=== DATA LISTING ===

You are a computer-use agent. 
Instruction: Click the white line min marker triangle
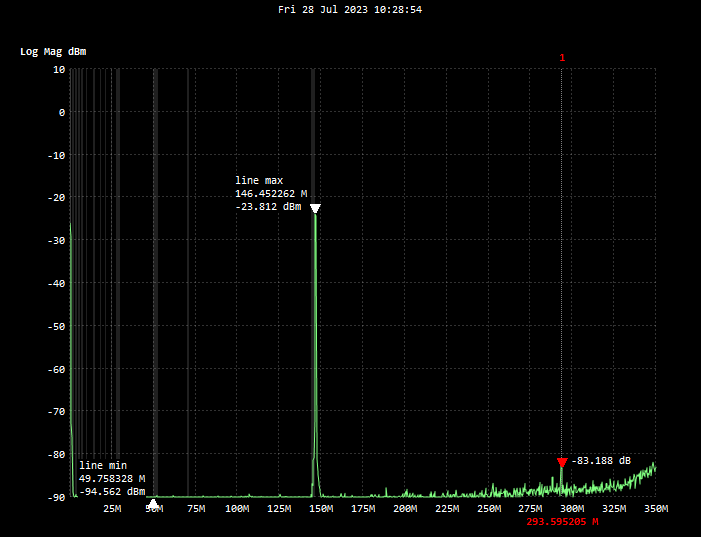pos(153,504)
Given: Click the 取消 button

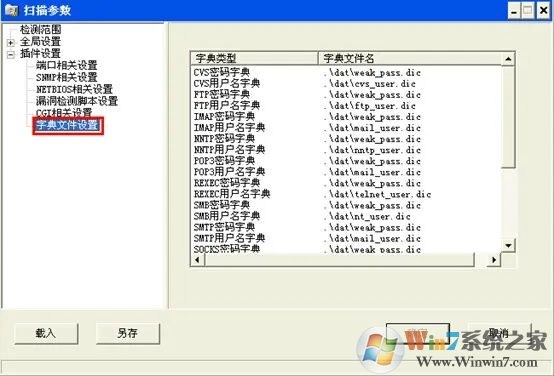Looking at the screenshot, I should click(x=500, y=333).
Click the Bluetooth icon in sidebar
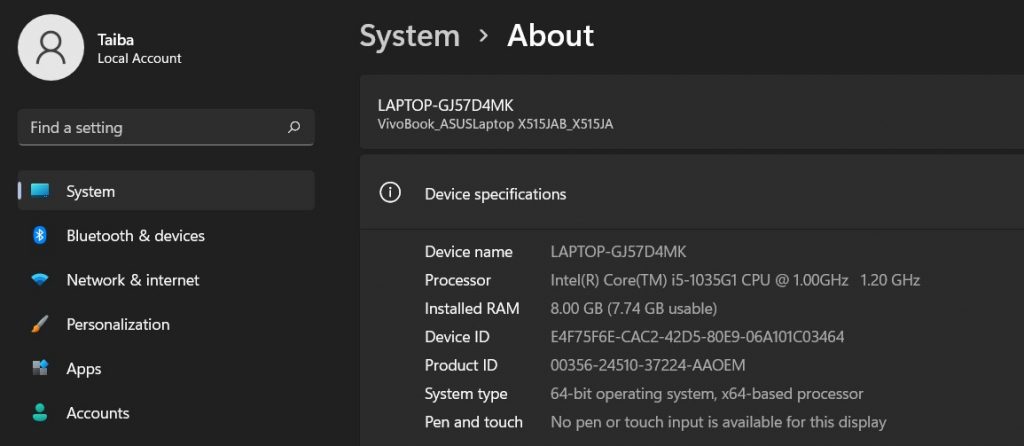 (40, 236)
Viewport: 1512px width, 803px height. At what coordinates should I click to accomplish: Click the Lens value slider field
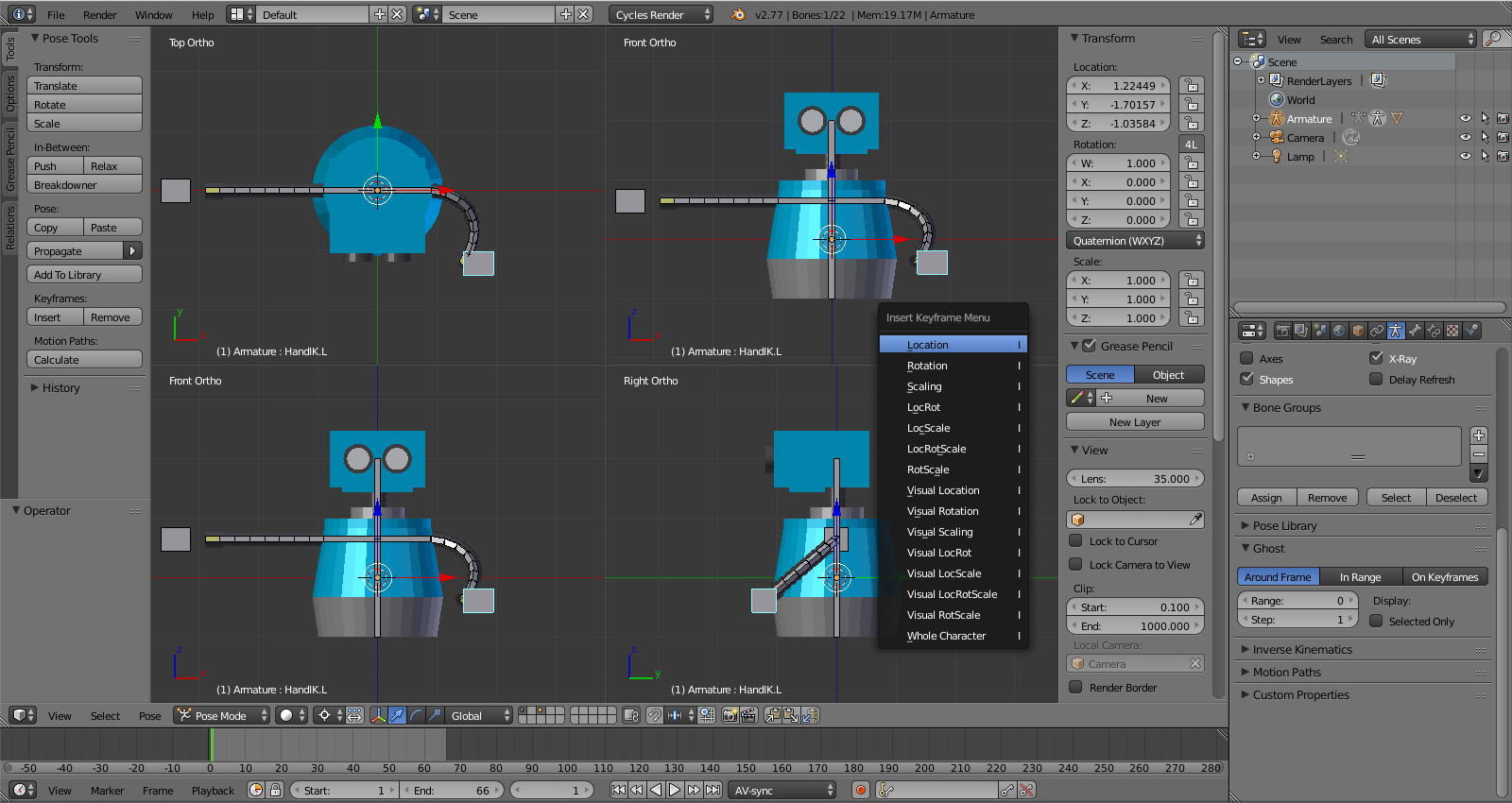(x=1135, y=479)
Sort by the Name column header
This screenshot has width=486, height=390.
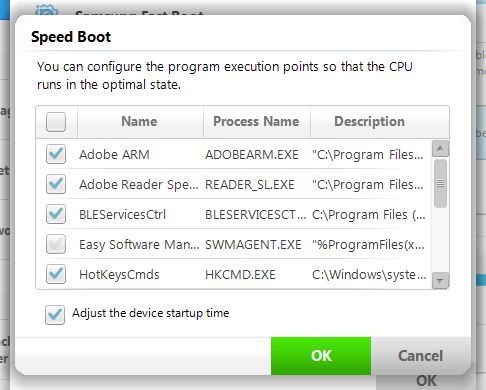(x=140, y=122)
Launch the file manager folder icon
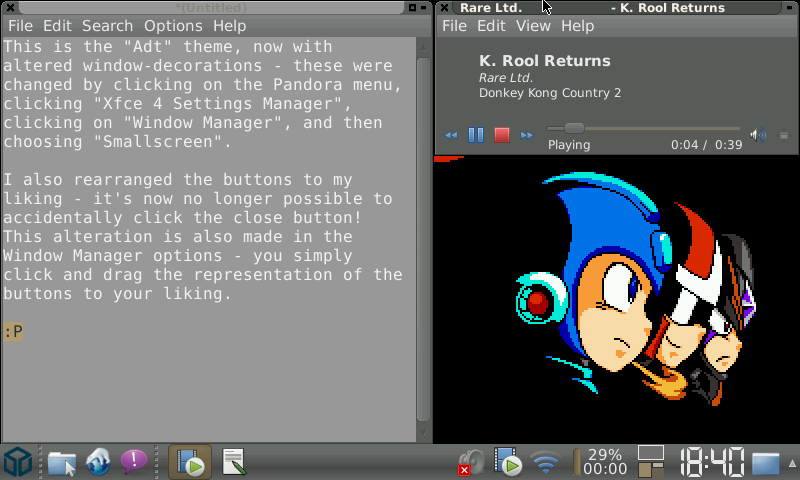The image size is (800, 480). [x=62, y=462]
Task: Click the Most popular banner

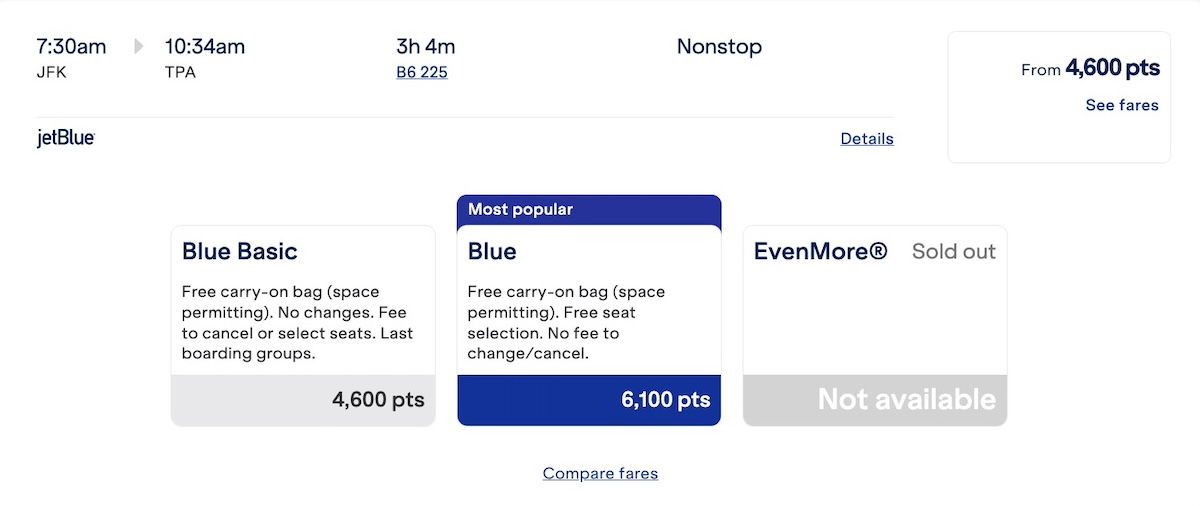Action: 589,210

===

**YOUR ASSIGNMENT:** Copy the data precisely. Skip every picture.

**ANSWER TO THIS TASK:**
You are a computer-use agent. 
Instruction: Click the white line min marker triangle
pos(153,504)
Given: Click the 取消 button

Looking at the screenshot, I should click(x=500, y=333).
Click the Bluetooth icon in sidebar
 (40, 236)
Viewport: 1512px width, 803px height. At what coordinates should I click to accomplish: Click the Lens value slider field
(x=1135, y=479)
Sort by the Name column header
This screenshot has width=486, height=390.
(x=140, y=122)
Launch the file manager folder icon
The image size is (800, 480). [x=62, y=462]
Task: Click the Most popular banner

Action: 589,210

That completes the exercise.